一种药物组合物在制备用于抗幽门螺杆菌的药物中的用途，其中所述的药物组合物是一种适用于口服的药物组合物，包括食用油与蜂蜡、β-谷甾醇的均质混合物，其中，该组合物中蜂蜡形成微晶体，按该组合物总重量计算，蜂蜡的含量为0.5-50%，β-谷甾醇为0.1-20%。该药物组合物可用于抑制或杀灭幽门螺杆菌，以及用于治疗或预防由幽门螺杆菌引起的疾病。

Description

药物组合物在制备用于抗幽门螺杆菌的药物中的用途

技术领域

本发明涉及药物组合物在制备用于抗幽门螺杆菌的药物中的用途。本发明还涉及药物组合物在制备用于治疗/预防由幽门螺杆菌引起的疾病的药物中的用途。

背景技术

中国专利ZL 02105541.6披露了一种适用于口服的药物组合物，该药物组合物包括食用油与蜂蜡、β-谷甾醇的均质混合物，其中，该组合物中蜂蜡形成微晶体，按该组合物总重量计算，蜂蜡的含量为0.5-50％，β-谷甾醇至少为0.1％。此外，该组合物还可以含有其它药物成分，并用于将其它有效成分传输到胃肠道，用以治疗各种疾病。

此外，这一药物组合物主要用于保护粘膜组织免受刺激物造成损伤，以及促进受损的或功能不全的胃肠道粘膜组织的修复和再生，尤其用于治疗胃肠功能失调，如胃炎、消化性溃疡、回流性食管炎、消化不良和胃癌，以及用于重建粘膜组织的生理性结构和功能。
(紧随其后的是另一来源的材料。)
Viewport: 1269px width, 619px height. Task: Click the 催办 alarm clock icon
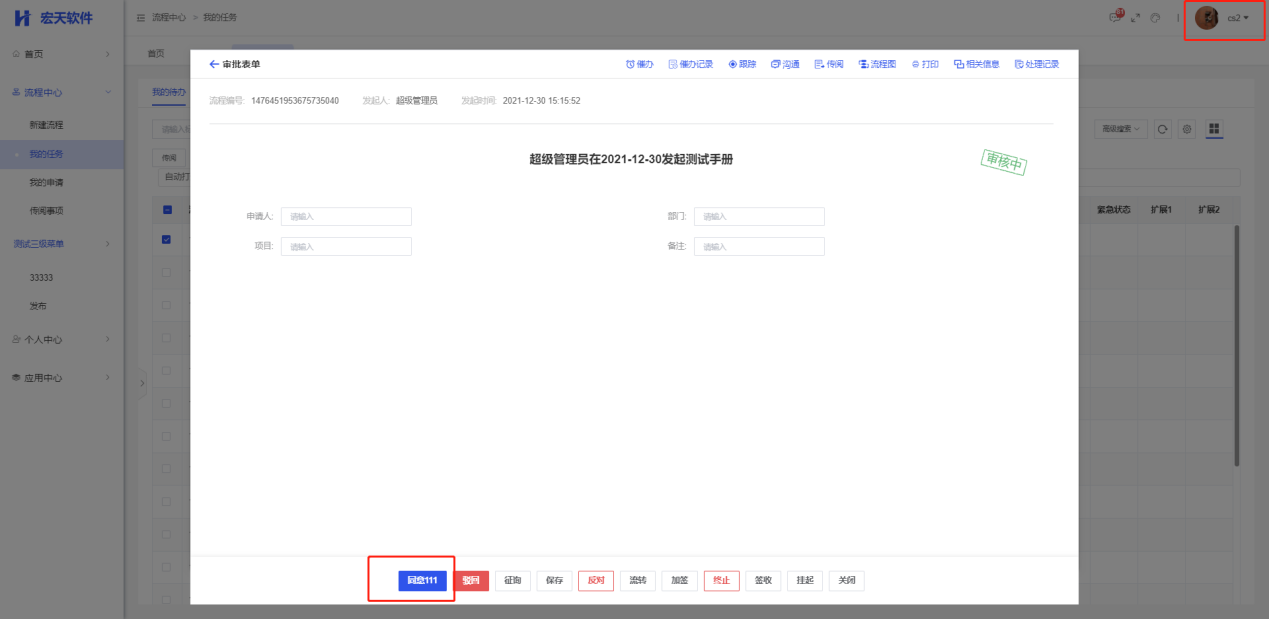pyautogui.click(x=630, y=64)
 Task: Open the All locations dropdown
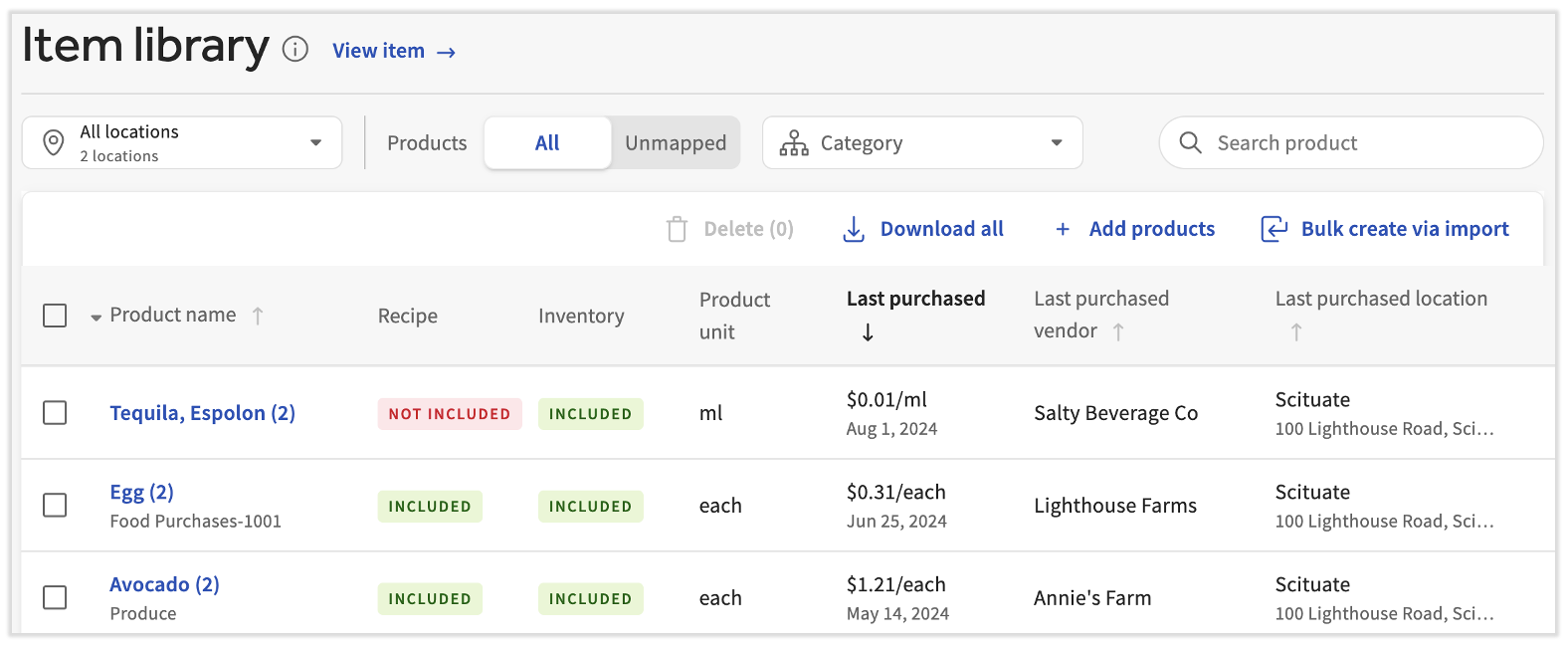click(182, 143)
在本申请中，“药物组合物”、“本发明所述的药物组合物”或者“本发明的药物组合物”指一种药物组合物，该药物组合物包括食用油与蜂蜡、β-谷甾醇的均质混合物，其中，该组合物中蜂蜡形成微晶体，按该组合物总重量计算，蜂蜡的含量为0.5-50％，β-谷甾醇为0.1％-20％。
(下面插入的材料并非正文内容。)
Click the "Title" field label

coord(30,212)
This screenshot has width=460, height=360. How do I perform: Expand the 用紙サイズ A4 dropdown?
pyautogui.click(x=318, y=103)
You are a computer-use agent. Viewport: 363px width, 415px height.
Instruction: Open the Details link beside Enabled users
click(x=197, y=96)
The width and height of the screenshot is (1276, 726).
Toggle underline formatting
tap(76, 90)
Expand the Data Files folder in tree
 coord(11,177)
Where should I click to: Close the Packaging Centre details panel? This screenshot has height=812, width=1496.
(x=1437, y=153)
幽门螺杆菌(Helicobacter Pylori，HP)是一种螺旋状或S状、微需氧的革兰氏阴性细菌，专一定居于人胃，构成人类急慢性胃炎、消化性溃疡(胃溃疡和十二指肠溃疡)、胃癌、胃非何杰金氏淋巴瘤和胃粘膜相关淋巴样组织(MALT)淋巴瘤的主要病因，HP在人群中的感染率非常高，达40～90％，通常在儿童期感染，而且一经感染，将终生携带，携带者是HP的传染源。
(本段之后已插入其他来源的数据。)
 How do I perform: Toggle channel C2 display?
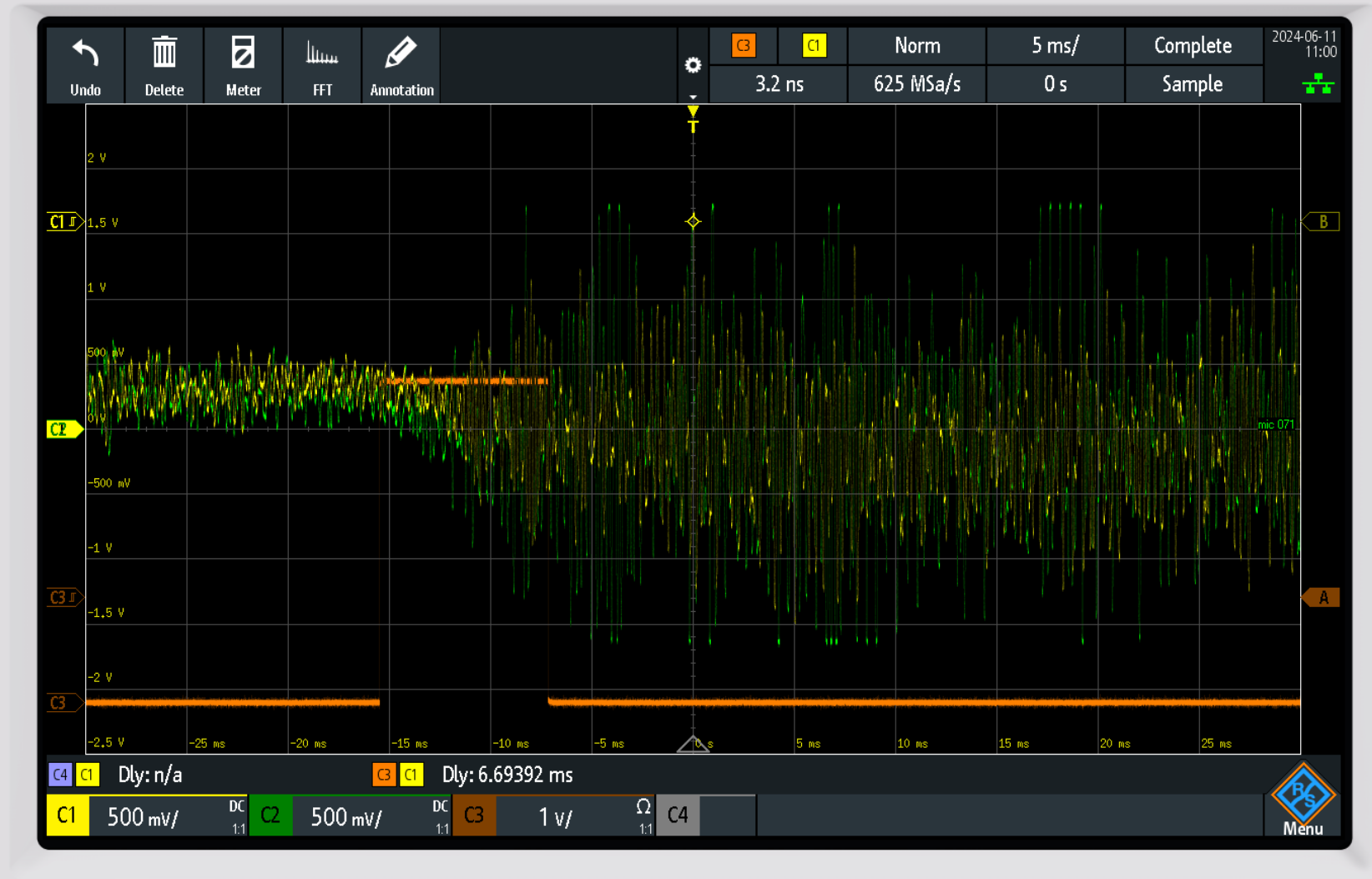pos(270,816)
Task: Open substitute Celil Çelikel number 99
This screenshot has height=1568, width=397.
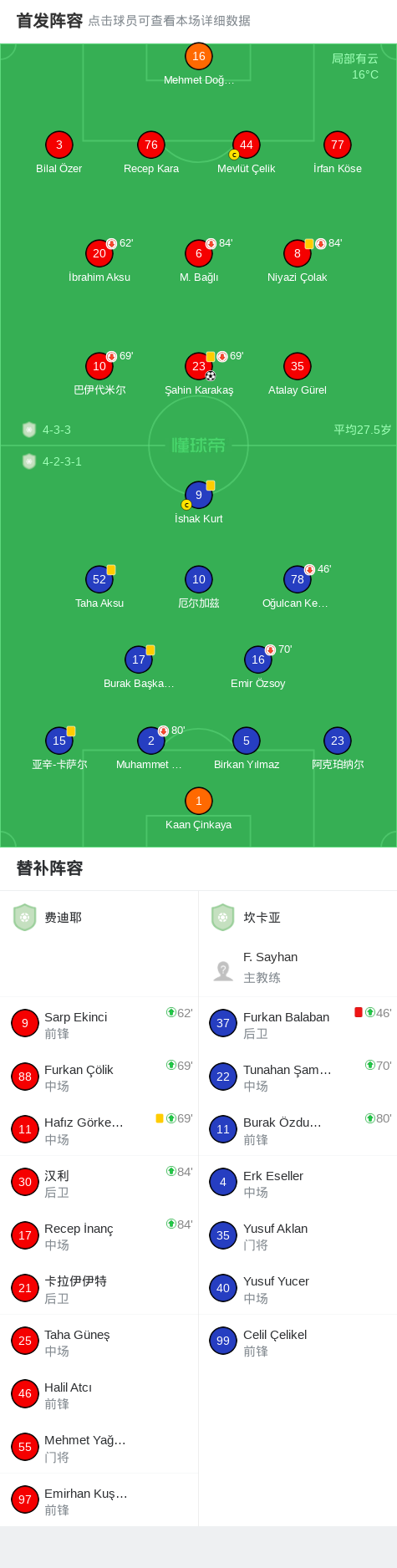Action: click(x=298, y=1341)
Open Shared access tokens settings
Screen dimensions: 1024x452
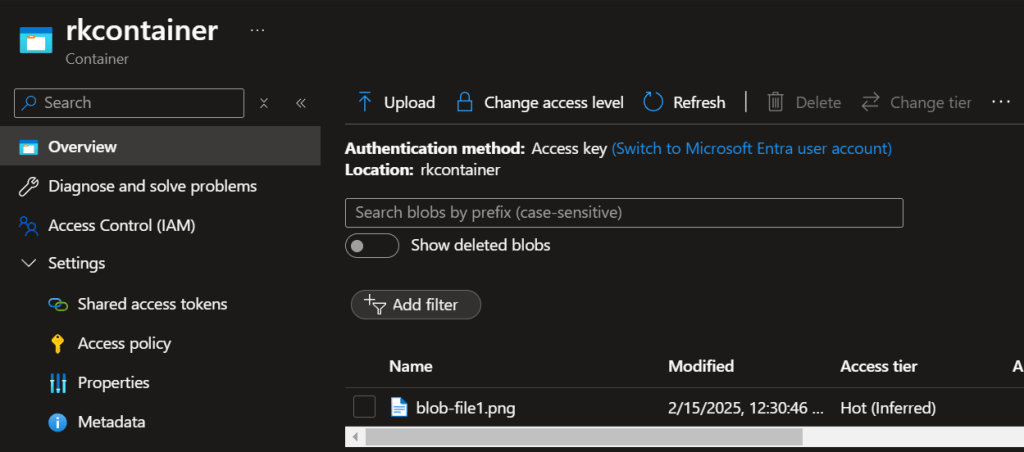[x=152, y=304]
人们通常是在幼年时就受到感染，5岁以下达到50％。这种细菌感染首先引起慢性胃炎，并导致胃溃疡和胃萎缩，严重者则发展为胃癌。据统计，初次感染幽门螺杆菌年龄较早的人群萎缩性胃炎及胃癌发生率高，幽门螺杆菌感染与胃癌死亡率的高低呈现平行关系。幽门螺杆菌寄生在胃粘膜组织中，67％～80％的胃溃疡和95％的十二指肠溃疡是由幽门螺杆菌引起的。慢性胃炎和消化道溃疡患者的普遍症状为：食后上腹部饱胀、不适或疼痛，常伴有其他不良症状，如暖气、腹胀、反酸和食欲减退等。有些患者还可出现反复发作性剧烈腹痛、上消化道少量出血等。

由于HP在消化系统有很强的致病性，不断发现有效的药物已成为当务之急。

现有技术中，幽门螺杆菌的药物治疗方案通常使用抗菌药物，例如奥美拉唑阿莫西林、甲硝唑片等。目前在世界范围内，临床上针对幽门螺杆菌使用的抗生素价格昂贵、容易产生耐药性、毒副作用大，整体效果不理想。

发明内容

本发明要解决的技术问题是采用上述的公知药物组合物抑制或杀灭幽门螺杆菌，进而治疗由幽门螺杆菌引起的疾病。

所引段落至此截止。